Passam hoje cem anos da morte do escritor alentejano Fialho de Almeida. Nasceu em pleno coração alentejano em Vila de Frades a 7 de Maio de 1857 vindo a falecer a 4 de Março de 1911 em Cuba.
Foi considerado um artista de natureza anárquica, revoltado com tudo e todos. Como crítico de arte e de costumes, publicou uma série de folhetos mensais, onde o seu espírito revoltado estava bem patente: Pasquinadas, Vida Irónica e Os Gatos, estes últimos inspirados pelas Farpas de Ramalho Ortigão e Eça de Queirós.
Ao longo da sua obra, Fialho de Almeida sempre sentiu dificuldades de expressão, que fazem dele um escritor estilisticamente limitado. A sua obra, porém, permanece interessante, sobretudo pela finura da ironia e da crítica. Os temas que trata são variados: ora é a vida da cidade, com a sua pobreza, os vícios, a decadência, ora é a vida tranquila, serena e realista da sua terra, o Alentejo.
- Contos, 1881 (contos);
- A Cidade do Vício, 1882 (contos);
- O País das Uvas, 1893 (contos);
- Os Gatos, 6 vols., 1889-1893 (crónicas);
- Pasquinadas, 1890 (crónicas);
- Lisboa Galante, 1890 (crónicas);
- Vida Irónica, 1892 (crónicas);
- À Esquina, 1903 (crónicas);
- Barbear, Pentear, 1910 (crónicas);
- Figuras de Destaque, 1923 (crónicas).
Os Gatos:
"(...) Ah! como eu tive inveja do saloio que parou o burro à porta de uma mercearia de Bitesga, para comprar as duas dúzias de broas da consoada; do pobre engraxador da esquina, indo à praça, com a mulher, de fato rico, apreçar um quarto de perú; da varina entrando na salsicharia, radiante, a comprar salsichas, ao fim de ter deposto a canastra à porta,, rude presepe onde o filho loiro chuchava o dedo, com o ventre de sapo para o ar!
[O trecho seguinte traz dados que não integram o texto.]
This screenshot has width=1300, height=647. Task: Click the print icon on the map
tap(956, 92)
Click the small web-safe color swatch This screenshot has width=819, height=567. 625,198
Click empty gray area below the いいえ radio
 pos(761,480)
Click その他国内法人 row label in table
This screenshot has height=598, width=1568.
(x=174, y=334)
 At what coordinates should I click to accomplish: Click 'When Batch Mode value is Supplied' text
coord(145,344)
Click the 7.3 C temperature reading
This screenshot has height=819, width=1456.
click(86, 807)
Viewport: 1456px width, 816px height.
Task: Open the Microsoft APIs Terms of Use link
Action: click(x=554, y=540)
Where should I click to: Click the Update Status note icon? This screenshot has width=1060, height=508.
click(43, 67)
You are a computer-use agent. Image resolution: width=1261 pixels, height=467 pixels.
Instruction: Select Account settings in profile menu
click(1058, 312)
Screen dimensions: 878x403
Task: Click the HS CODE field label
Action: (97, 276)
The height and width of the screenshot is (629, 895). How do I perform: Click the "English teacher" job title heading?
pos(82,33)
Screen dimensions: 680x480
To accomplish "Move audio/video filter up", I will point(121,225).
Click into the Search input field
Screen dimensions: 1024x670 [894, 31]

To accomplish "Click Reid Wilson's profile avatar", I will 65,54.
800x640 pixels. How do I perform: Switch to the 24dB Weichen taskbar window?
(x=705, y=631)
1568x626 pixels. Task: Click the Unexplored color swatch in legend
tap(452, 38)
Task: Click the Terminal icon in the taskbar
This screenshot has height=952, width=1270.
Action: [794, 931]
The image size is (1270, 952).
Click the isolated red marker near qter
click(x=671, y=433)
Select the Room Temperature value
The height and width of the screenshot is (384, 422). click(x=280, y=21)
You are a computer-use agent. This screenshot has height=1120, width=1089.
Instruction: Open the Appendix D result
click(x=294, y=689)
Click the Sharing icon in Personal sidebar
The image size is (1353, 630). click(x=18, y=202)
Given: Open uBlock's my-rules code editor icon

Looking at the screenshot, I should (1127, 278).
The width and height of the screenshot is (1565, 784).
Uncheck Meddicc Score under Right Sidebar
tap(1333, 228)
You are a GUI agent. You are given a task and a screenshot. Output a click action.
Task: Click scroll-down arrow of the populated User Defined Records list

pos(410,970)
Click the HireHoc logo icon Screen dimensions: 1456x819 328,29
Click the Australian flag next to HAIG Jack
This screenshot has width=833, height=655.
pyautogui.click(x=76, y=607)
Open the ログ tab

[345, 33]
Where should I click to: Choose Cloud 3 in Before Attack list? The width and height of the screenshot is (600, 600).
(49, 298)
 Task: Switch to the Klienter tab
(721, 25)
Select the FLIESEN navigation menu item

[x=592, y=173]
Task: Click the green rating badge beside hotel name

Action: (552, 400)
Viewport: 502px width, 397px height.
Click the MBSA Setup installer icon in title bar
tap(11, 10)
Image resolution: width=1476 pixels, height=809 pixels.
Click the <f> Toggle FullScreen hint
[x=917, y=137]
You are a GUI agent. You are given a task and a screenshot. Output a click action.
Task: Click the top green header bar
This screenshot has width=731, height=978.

Todas essas índoles do povo, roídas de penúria, vergadas de trabalho, primitivas, mas fecundas e convergentes, por uma fatalidade ancestral, à reedição das alegrias periódicas do ano, se me afiguraram infinitamente superiores à minha friável índole de janota céptico, demolindo no ar sem plano certo, negando pelo simples prazer do paradoxo, incapaz de estabilidade num problema, constantemente à procura de novo, e em cada topo de colina voltando-se, desesperado de só ter achado gosto - ao que era velho. Ó meu pobre coração amortalhado de tristeza! diz como te dói o isolamento a que uma inteligência estéril te votou. (...)
... dia de Natal, eu que conheço toda a gente, não tive ninguém que me dissesse "anda jantar". Vinguei-me saindo de casa, e engajando os primeiros va-nu-pieds eventuais. Dois pobres do asilo, os uniformes sem nódoas, pouco bêbados. Marchámos para o Augusto, e na sala comum, a uma de cujas mesas nos sentámos, houve reboliço por banda das meretrizes e irregulares que, mais alegres do que eu, ali tinham ido fazer o seu jantar, em partie fine. Não descrevo a comida, registando apenas o trabalho gasto em despersuadir os meus dois comensais de não meterem no bolso os restos de cada prato do festim.
À sobremesa, um deles, bêbado, como eu o fitava com uma piedade cristã de filho pródigo, confiou-me que estivera quatro anos em África, por um roubo, e o Conselheiro X o metera no asilo, havia sete meses. O outro, era um velhinho abaulado, olhos de doido irónico, que fugiam, falando pouco; mas todo o jantar o suspeitei de celerado; tanto os seus monossílabos humildes, e os seus contínuos escrúpulos de consciência, lhe davam um ar de homem de bem. À despedida, o mais velho chamou-me conde, e o mais novo, doutor, sem acertarem e lá foram cambaleando, a rogar pragas a quem lhes fizera o serviço de lhes notar no crânio a apoplexia. Pobres malandros! Deixai o meu egoísmo abusar da vossa fome. Sem vós, eu não poderia dizer, como toda a gente: "Jantei hoje o Natal com dois amigos velhos."